Субьенков играл свою роль абсолютно хладнокровно, как будто торговался за лисий мех.
— Это великое снадобье. Много раз оно спасало мне жизнь. Я хочу получить нарты и собак, и чтобы шестеро твоих охотников сопровождали меня вниз по реке и в безопасности проводили до последней ночевки перед Михайловским редутом.
— Ты должен жить здесь и обучить нас всем твоим дьявольским штукам, — был ответ.
Субьенков молча пожал плечами. Он выпускал табачный дым в морозный воздух и с любопытством рассматривал то, что осталось от казака-гиганта.

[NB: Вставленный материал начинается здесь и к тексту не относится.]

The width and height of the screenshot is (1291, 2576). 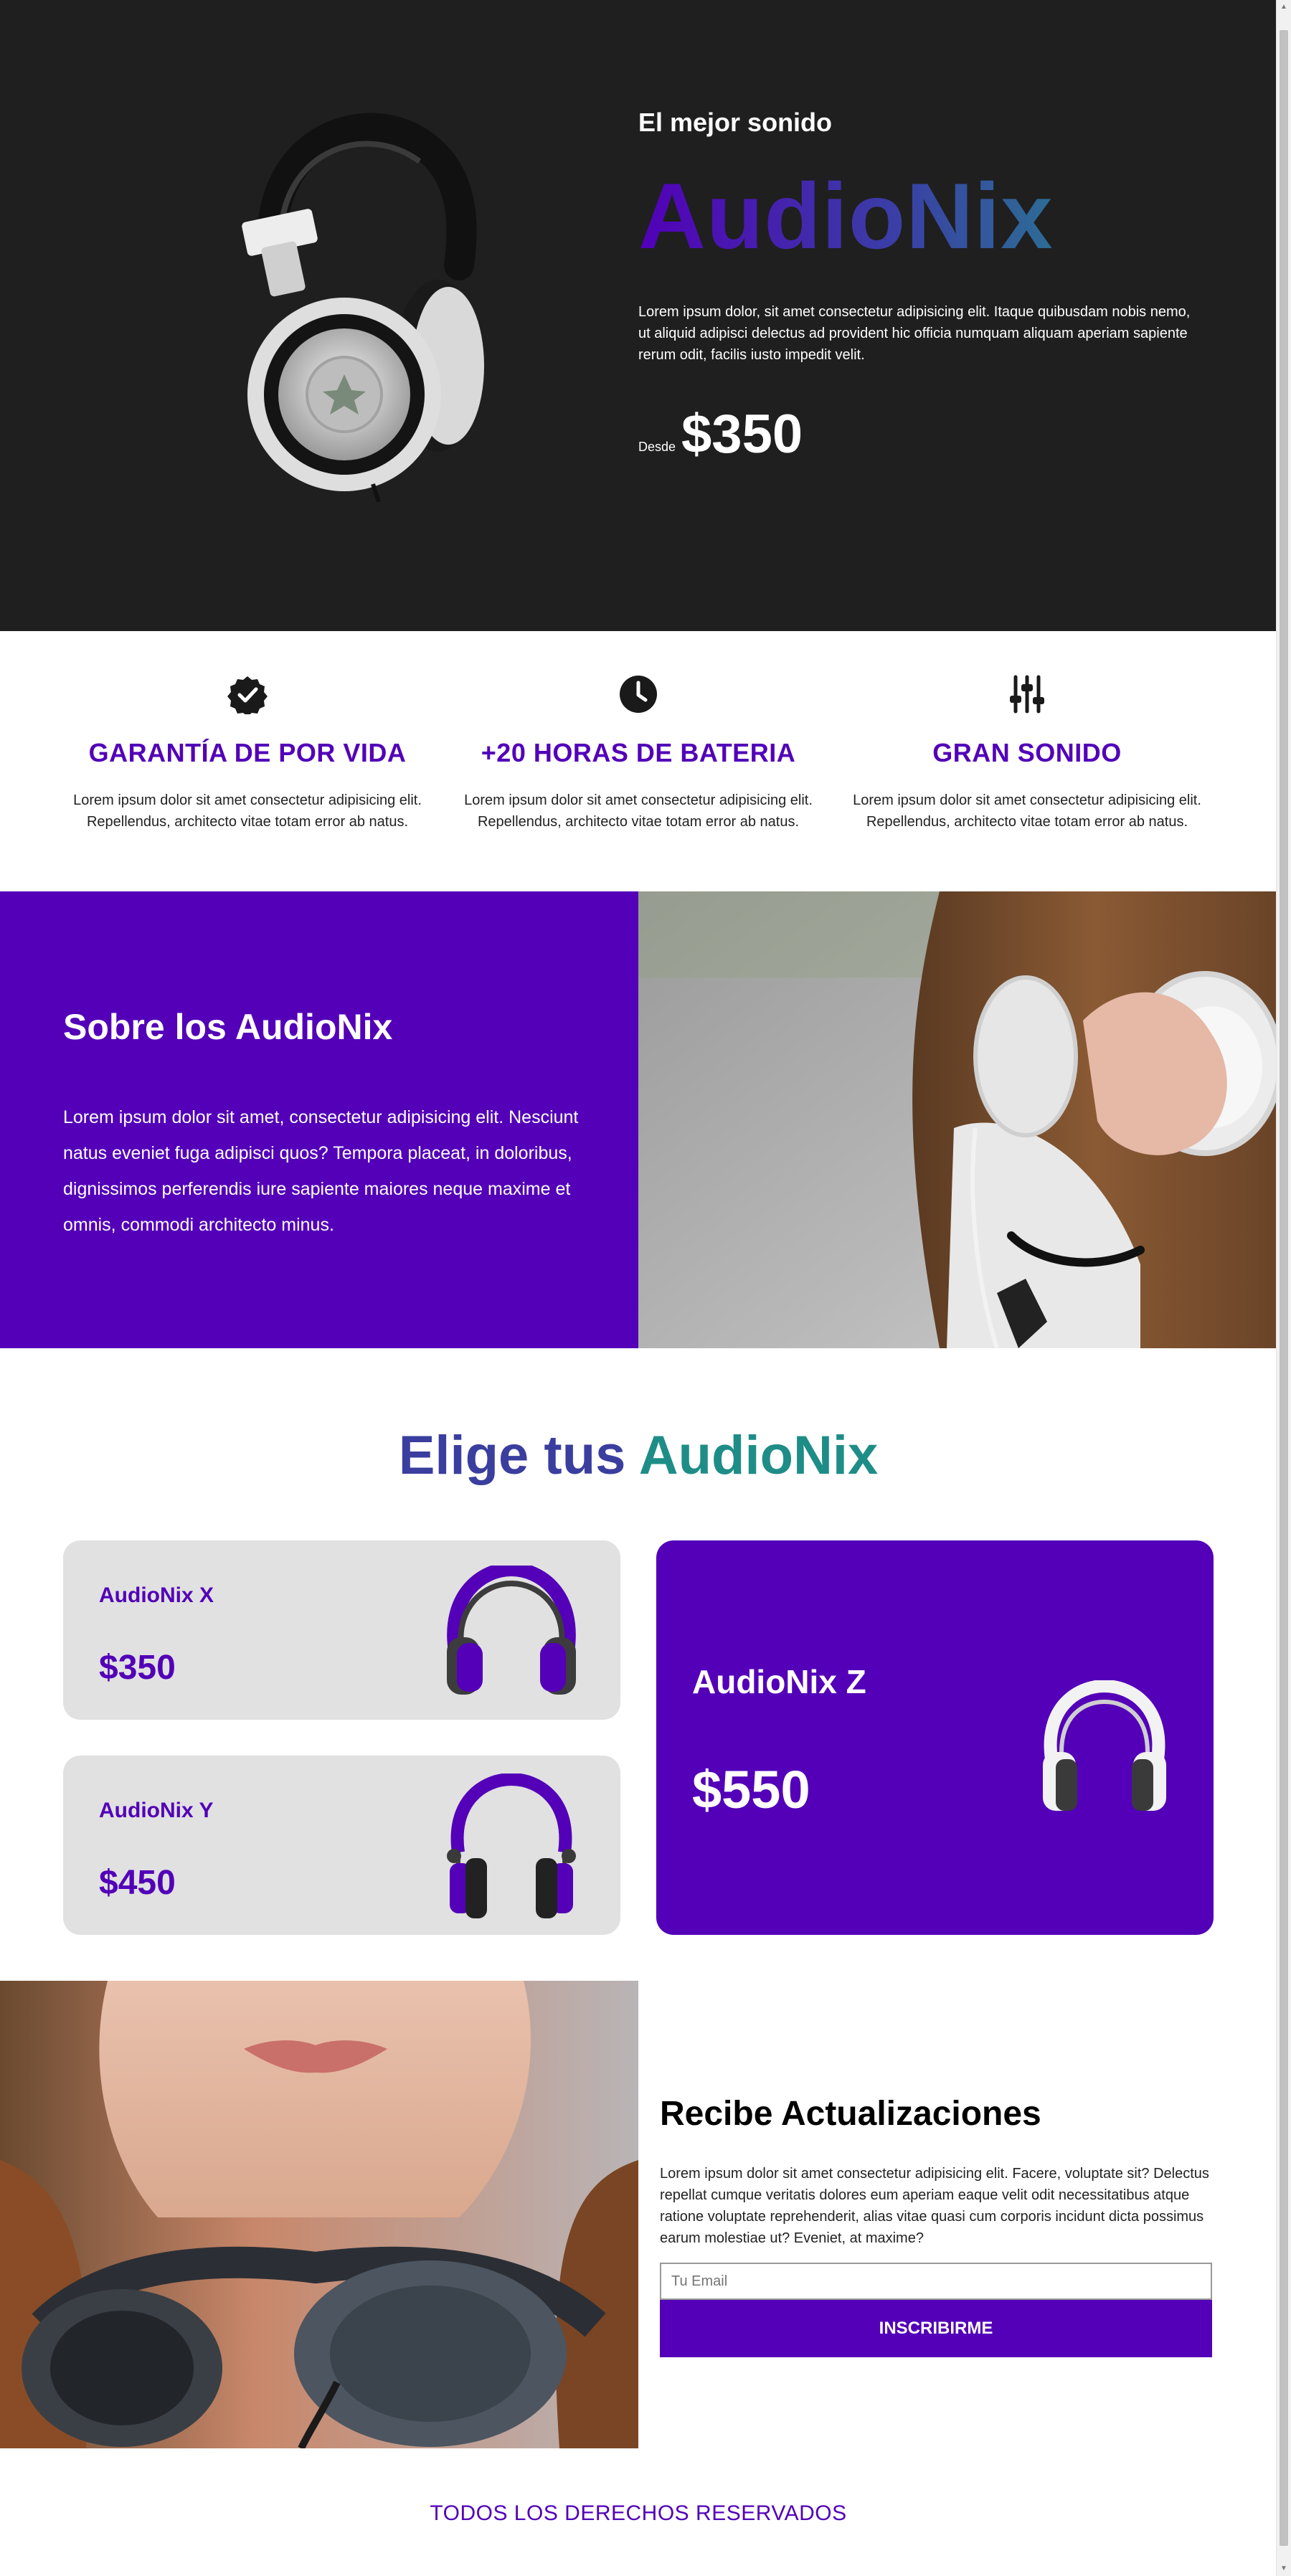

— А это? — неожиданно сказал Макамук, показывая на шею Субьенкова, где виднелся синеватый шрам от ножевого удара, который ему нанесли на Камчатке во время какой-то ссоры. — Твое зелье — плохое зелье. Лезвие было сильнее, чем твое средство.
— Тот, кто нанес удар, был очень сильный человек. — Субьенков оценивающе взглянул на Макамука. — Сильнее, чем ты, сильнее самого сильного твоего охотника, сильнее, чем был он.
И опять он пнул носком своего мокасина казака; тот являл собой отвратительное зрелище. Хотя Большой Иван и потерял сознание, его измученное пытками тело еще цеплялось за жизнь.
— И, кроме того, зелье было слабым. В тех местах не было нужных мне ягод, которых полно, как я вижу, в ваших краях. Здесь средство будет сильным.